ICE and CBP overreach (ahem) are more prominent now, but Garret M. Graff demonstrates the problems spark from the creation of the Department of Homeland Security almost 25 years ago. “Since 9/11, the culture of ICE and CBP has meant that the agencies have been what you might call a fascist-secret-police-in-waiting, troubled agencies simply waiting for an ambitious would-be authoritarian.” Graff brings the numbers to support that statement, part of his larger review Accountability for ICE and CBP. Example: “Indeed, for much of the 2010s and likely before and since, it appears the crime rate of CBP agents and offices was higher PER CAPITA than the crime rate of undocumented immigrants in the United States.”
In Backseat Software, Mike Swanson shows how we moved from quiet software to the attention-hungry services which fill our notifications today. “Software didn’t break all at once. It eroded slowly, one reasonable justification at a time.”

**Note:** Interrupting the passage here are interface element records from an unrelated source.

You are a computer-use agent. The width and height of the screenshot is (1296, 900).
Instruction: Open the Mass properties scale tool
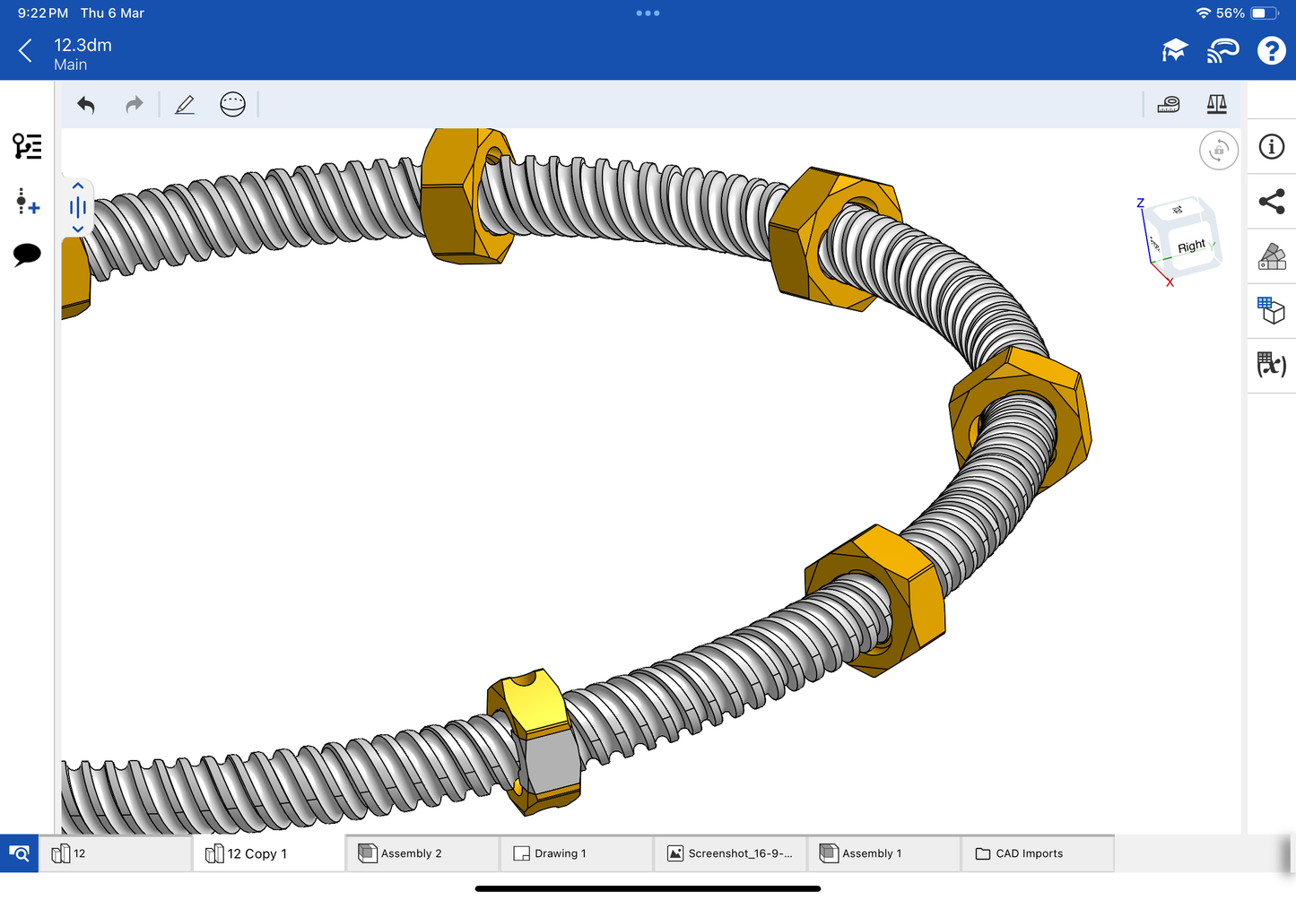(1216, 105)
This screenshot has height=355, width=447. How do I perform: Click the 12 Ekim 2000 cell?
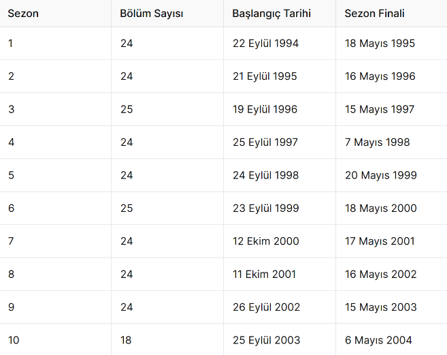pyautogui.click(x=265, y=241)
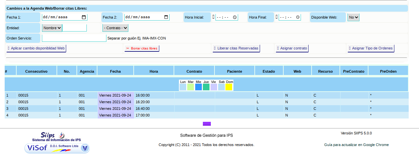This screenshot has width=419, height=154.
Task: Select the blue Mie color swatch
Action: 199,87
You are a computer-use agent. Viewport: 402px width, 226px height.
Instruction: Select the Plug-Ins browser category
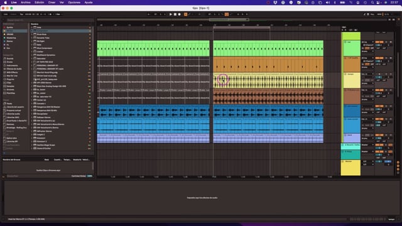pos(10,80)
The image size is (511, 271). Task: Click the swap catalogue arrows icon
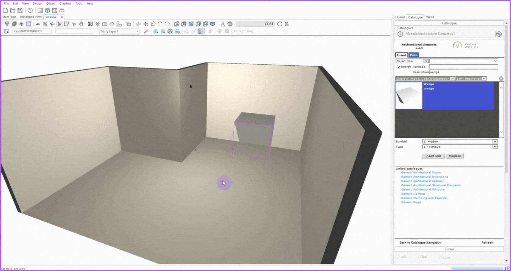click(499, 34)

Nobody knows how large software products work by Sean Goedecke underlines why even deterministic software is hard to understand. “The only reliable way to answer many of these questions is to look at the codebase. I think that’s actually the structural cause of why engineers have institutional power at large tech companies. Of course, engineers are the ones who write software, but it’s almost more important that they’re the ones who can answer questions about software.” AI coding tools help distribute this capability throughout an organization, but remain dependent on the documentation that’s barnacled in and about the decisions why the code exists in its current state. It’s useful and trivial to include semi-automatic documentation as part of AI workflows going forward. But you need to check your ground truth first!
I’m glad the Mayor of San Francisco is still recording his schedule and responding to FOIA requests. Public, elected officials are accountable when we hold them to these standards. It can’t be comfortable to share everything, of course, even when you’re proud of your work. Good on the SF Chronicle for asking for the data and then analyzing it: Here are the influential people S.F. Mayor Daniel Lurie spent time with during his first year in office.

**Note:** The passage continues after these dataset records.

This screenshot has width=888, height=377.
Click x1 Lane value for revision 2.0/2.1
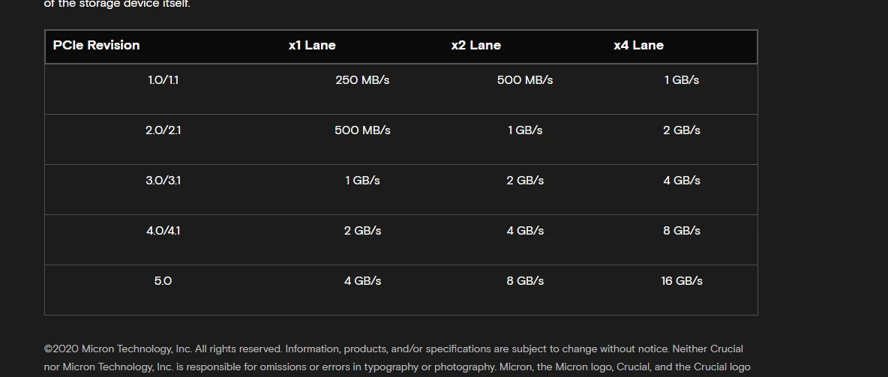tap(362, 130)
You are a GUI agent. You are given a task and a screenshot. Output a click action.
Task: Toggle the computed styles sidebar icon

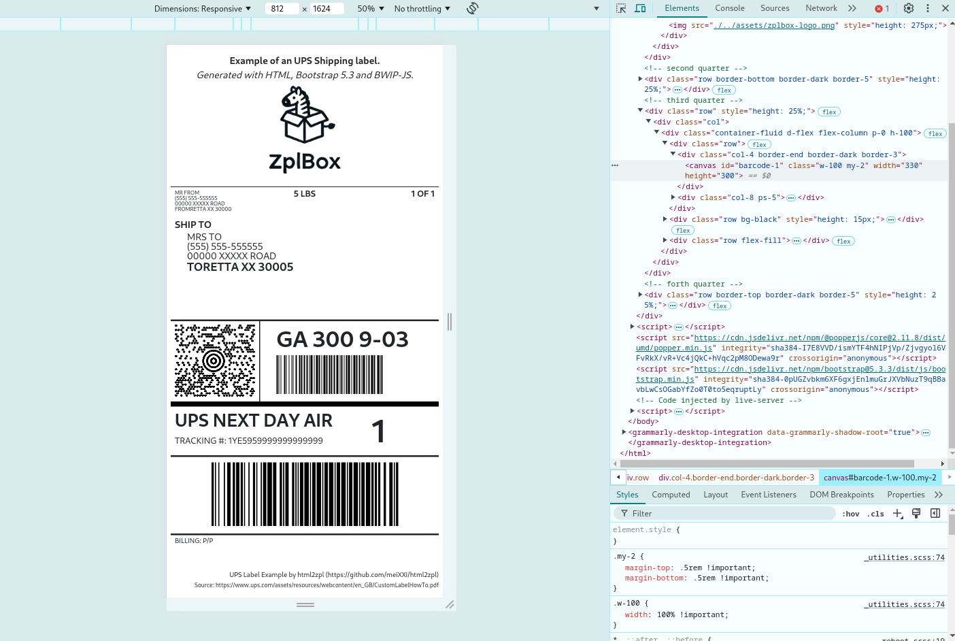click(x=935, y=514)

Yes, if… from Michael Heap makes the tradeoffs explicit in choosing what work we do. Usefully, the phrasing avoid the conversation-ending, hackles-raising No in favor of just enough nuance to guide a conversation. I often say “straightforward, not easy” to force an acknowledgment that “easy” is not a useful judgment for planning work.
Daniel Hon winds around the topic of OpenClaw (by all its names). “People will do the stupidest thing in the easiest way to get the most utility out of something until it hurts too much, and then they’ll only pull back just a little bit.” That’s what grabbed me from the longish essay That Whole Moltbot/OpenClaw YOLOing AI Agents Thing.
I’m not a software engineer, but for a side project working with Claude Code, choices about storage are about to be relevant. It’s 2026, Just Use Postgres is from a vendor that’s built around Postgres, so bias is clear. But the simplicity appeals, since I’m not working on solving internet-scale problems with personal projects.
When I hit my Claude Code limits, typically a good reminder to step away from the keyboard for a bit. But Claude Code: connect to a local model when your quota runs out is another approach who are willing to set up some more local infrastructure and accommodate differences in model quality. Wait six months (three?), and this pattern may be more common.
Easy for a Gen Xer to agree with this one: We (as a society) peaked in the 90s.
OK, this one I only skimmed but if the link survives, maybe I’ll return. Sleeping In: A Short History on Sleep before the Industrial Revolution is from February 2024, and I’ve liberated it from browser bookmarks to this post. Sleeping straight through the night is a modern idea, or that’s my takeaway about broken sleep from the skim.
How is data stored? is a chapter in Dan Hollick’s Making Software, which is a lovely digital book that may get a premium printing in the future.
“If you can’t explain your idea clearly in writing, you probably can’t explain it clearly at all, and if you can’t explain it clearly at all, you probably don’t understand it well enough to build it.” The pitch deck is dead. Write a pitch.md instead. JA Westernberg uses AI jargon of the moment to make a timeless point. What is more timely is that now you really can start building something with less understanding because you can waste only your own time and tokens, first.